* **Your assignment**
Which of the lines in the records below hold the string "computer"? Copy every one of them.

* **Data for processing**
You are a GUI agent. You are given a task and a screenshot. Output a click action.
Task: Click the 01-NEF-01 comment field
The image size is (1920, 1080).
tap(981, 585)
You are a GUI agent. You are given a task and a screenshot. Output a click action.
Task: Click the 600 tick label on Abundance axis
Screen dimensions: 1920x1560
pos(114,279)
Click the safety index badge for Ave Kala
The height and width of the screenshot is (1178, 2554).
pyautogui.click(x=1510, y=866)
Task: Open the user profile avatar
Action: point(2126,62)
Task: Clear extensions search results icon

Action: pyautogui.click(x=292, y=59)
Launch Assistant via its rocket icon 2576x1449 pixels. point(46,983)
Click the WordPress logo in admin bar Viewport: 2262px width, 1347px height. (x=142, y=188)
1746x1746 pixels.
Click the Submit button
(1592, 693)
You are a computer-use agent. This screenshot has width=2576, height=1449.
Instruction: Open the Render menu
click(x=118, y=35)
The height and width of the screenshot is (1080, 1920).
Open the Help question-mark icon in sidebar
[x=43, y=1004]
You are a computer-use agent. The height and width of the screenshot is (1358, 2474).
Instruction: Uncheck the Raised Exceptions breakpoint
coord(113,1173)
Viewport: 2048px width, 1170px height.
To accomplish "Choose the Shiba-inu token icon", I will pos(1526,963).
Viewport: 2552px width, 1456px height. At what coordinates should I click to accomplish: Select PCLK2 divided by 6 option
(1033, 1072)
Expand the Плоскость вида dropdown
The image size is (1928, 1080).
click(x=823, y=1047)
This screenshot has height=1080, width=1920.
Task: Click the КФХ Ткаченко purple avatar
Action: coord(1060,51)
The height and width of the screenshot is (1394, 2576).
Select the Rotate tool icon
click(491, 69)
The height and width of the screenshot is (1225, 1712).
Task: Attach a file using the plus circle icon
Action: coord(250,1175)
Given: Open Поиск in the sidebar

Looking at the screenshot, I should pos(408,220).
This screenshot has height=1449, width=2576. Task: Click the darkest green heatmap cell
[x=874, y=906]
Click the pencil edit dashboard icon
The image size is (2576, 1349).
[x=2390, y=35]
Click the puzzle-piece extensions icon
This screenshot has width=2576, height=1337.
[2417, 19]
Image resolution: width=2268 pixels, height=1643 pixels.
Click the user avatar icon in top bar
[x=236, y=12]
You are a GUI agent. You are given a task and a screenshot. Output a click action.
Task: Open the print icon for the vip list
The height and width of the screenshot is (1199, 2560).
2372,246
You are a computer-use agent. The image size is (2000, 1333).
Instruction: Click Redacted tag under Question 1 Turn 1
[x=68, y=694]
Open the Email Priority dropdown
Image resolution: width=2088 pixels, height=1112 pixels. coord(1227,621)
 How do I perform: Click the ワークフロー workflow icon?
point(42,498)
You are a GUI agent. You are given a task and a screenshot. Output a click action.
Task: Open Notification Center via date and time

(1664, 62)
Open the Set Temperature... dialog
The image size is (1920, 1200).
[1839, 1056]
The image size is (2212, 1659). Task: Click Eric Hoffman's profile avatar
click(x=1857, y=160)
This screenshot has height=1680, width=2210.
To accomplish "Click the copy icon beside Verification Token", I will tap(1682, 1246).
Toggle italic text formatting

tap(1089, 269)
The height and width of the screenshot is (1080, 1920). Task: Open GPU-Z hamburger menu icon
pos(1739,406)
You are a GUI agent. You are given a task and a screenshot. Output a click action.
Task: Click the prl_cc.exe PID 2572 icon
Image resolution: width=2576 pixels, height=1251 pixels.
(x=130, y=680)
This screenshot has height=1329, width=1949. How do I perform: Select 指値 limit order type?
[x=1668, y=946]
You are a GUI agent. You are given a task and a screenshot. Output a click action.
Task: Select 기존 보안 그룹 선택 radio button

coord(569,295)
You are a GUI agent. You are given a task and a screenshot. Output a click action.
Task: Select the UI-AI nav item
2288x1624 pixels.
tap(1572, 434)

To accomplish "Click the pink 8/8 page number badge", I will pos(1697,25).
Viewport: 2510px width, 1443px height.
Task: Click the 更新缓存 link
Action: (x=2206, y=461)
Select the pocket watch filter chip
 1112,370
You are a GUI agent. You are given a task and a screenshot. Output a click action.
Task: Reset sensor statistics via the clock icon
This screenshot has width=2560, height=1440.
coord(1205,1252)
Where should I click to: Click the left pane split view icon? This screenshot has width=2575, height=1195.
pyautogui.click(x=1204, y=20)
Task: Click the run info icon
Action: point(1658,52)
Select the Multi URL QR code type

* **Exercise result**
You are a computer-use agent. This screenshot has width=2576, height=1449.
You are a computer-use agent. The height and width of the screenshot is (1358, 2474).
You are a computer-use agent. The image size is (2000, 1333).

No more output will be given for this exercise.